**Work to be completed:**
Retype the whole listing below, character for character.

**Data to examine:**
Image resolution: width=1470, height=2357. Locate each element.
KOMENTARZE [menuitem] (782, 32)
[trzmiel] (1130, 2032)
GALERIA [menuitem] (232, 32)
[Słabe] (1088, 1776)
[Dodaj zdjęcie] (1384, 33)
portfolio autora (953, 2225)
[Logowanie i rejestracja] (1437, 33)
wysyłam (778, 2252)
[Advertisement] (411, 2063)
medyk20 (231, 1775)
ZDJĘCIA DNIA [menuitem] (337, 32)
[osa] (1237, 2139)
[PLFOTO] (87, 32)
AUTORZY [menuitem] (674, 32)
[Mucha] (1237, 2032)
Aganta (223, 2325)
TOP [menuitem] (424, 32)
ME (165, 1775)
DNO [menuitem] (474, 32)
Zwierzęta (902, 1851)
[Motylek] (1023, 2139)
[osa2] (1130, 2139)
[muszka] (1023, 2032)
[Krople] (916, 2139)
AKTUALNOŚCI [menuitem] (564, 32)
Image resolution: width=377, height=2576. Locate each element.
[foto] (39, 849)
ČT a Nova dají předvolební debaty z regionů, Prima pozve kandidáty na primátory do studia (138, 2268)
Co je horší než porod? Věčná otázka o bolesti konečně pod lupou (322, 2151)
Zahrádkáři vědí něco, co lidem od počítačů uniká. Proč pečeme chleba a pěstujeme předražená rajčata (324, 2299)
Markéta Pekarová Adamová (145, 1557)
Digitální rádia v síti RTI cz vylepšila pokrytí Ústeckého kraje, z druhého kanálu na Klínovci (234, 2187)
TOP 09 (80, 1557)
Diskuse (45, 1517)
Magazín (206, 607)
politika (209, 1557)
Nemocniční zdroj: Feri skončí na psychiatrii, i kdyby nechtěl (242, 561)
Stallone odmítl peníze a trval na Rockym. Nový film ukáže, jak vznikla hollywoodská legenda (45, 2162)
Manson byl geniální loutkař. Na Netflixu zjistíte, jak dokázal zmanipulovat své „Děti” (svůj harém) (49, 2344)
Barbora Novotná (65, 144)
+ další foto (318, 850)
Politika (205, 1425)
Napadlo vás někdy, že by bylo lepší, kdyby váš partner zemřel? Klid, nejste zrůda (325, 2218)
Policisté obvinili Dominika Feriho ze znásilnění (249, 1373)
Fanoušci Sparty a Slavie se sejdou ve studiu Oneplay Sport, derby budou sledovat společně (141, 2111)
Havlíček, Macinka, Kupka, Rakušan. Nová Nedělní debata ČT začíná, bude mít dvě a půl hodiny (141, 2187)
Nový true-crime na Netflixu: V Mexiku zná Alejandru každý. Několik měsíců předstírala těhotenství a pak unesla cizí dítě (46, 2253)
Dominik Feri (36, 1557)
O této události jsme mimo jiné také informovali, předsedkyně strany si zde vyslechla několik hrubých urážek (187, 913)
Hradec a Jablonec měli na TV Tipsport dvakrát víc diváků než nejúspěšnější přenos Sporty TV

**Exercise result:**
Image resolution: width=1470, height=2357. Locate each element.
KOMENTARZE [menuitem] (782, 32)
[trzmiel] (1130, 2032)
GALERIA [menuitem] (232, 32)
[Słabe] (1088, 1776)
[Dodaj zdjęcie] (1384, 33)
portfolio autora (953, 2225)
[Logowanie i rejestracja] (1437, 33)
wysyłam (778, 2252)
[Advertisement] (411, 2063)
medyk20 (231, 1775)
ZDJĘCIA DNIA [menuitem] (337, 32)
[osa] (1237, 2139)
[PLFOTO] (87, 32)
AUTORZY [menuitem] (674, 32)
[Mucha] (1237, 2032)
Aganta (223, 2325)
TOP [menuitem] (424, 32)
ME (165, 1775)
DNO [menuitem] (474, 32)
Zwierzęta (902, 1851)
[Motylek] (1023, 2139)
[osa2] (1130, 2139)
[muszka] (1023, 2032)
[Krople] (916, 2139)
AKTUALNOŚCI [menuitem] (564, 32)
Image resolution: width=377, height=2576. Locate each element.
[foto] (39, 849)
ČT a Nova dají předvolební debaty z regionů, Prima pozve kandidáty na primátory do studia (138, 2268)
Co je horší než porod? Věčná otázka o bolesti konečně pod lupou (322, 2151)
Zahrádkáři vědí něco, co lidem od počítačů uniká. Proč pečeme chleba a pěstujeme předražená rajčata (324, 2299)
Markéta Pekarová Adamová (145, 1557)
Digitální rádia v síti RTI cz vylepšila pokrytí Ústeckého kraje, z druhého kanálu na Klínovci (234, 2187)
TOP 09 (80, 1557)
Diskuse (45, 1517)
Magazín (206, 607)
politika (209, 1557)
Nemocniční zdroj: Feri skončí na psychiatrii, i kdyby nechtěl (242, 561)
Stallone odmítl peníze a trval na Rockym. Nový film ukáže, jak vznikla hollywoodská legenda (45, 2162)
Manson byl geniální loutkař. Na Netflixu zjistíte, jak dokázal zmanipulovat své „Děti” (svůj harém) (49, 2344)
Barbora Novotná (65, 144)
+ další foto (318, 850)
Politika (205, 1425)
Napadlo vás někdy, že by bylo lepší, kdyby váš partner zemřel? Klid, nejste zrůda (325, 2218)
Policisté obvinili Dominika Feriho ze znásilnění (249, 1373)
Fanoušci Sparty a Slavie se sejdou ve studiu Oneplay Sport, derby budou sledovat společně (141, 2111)
Havlíček, Macinka, Kupka, Rakušan. Nová Nedělní debata ČT začíná, bude mít dvě a půl hodiny (141, 2187)
Nový true-crime na Netflixu: V Mexiku zná Alejandru každý. Několik měsíců předstírala těhotenství a pak unesla cizí dítě (46, 2253)
Dominik Feri (36, 1557)
O této události jsme mimo jiné také informovali, předsedkyně strany si zde vyslechla několik hrubých urážek (187, 913)
Hradec a Jablonec měli na TV Tipsport dvakrát víc diváků než nejúspěšnější přenos Sporty TV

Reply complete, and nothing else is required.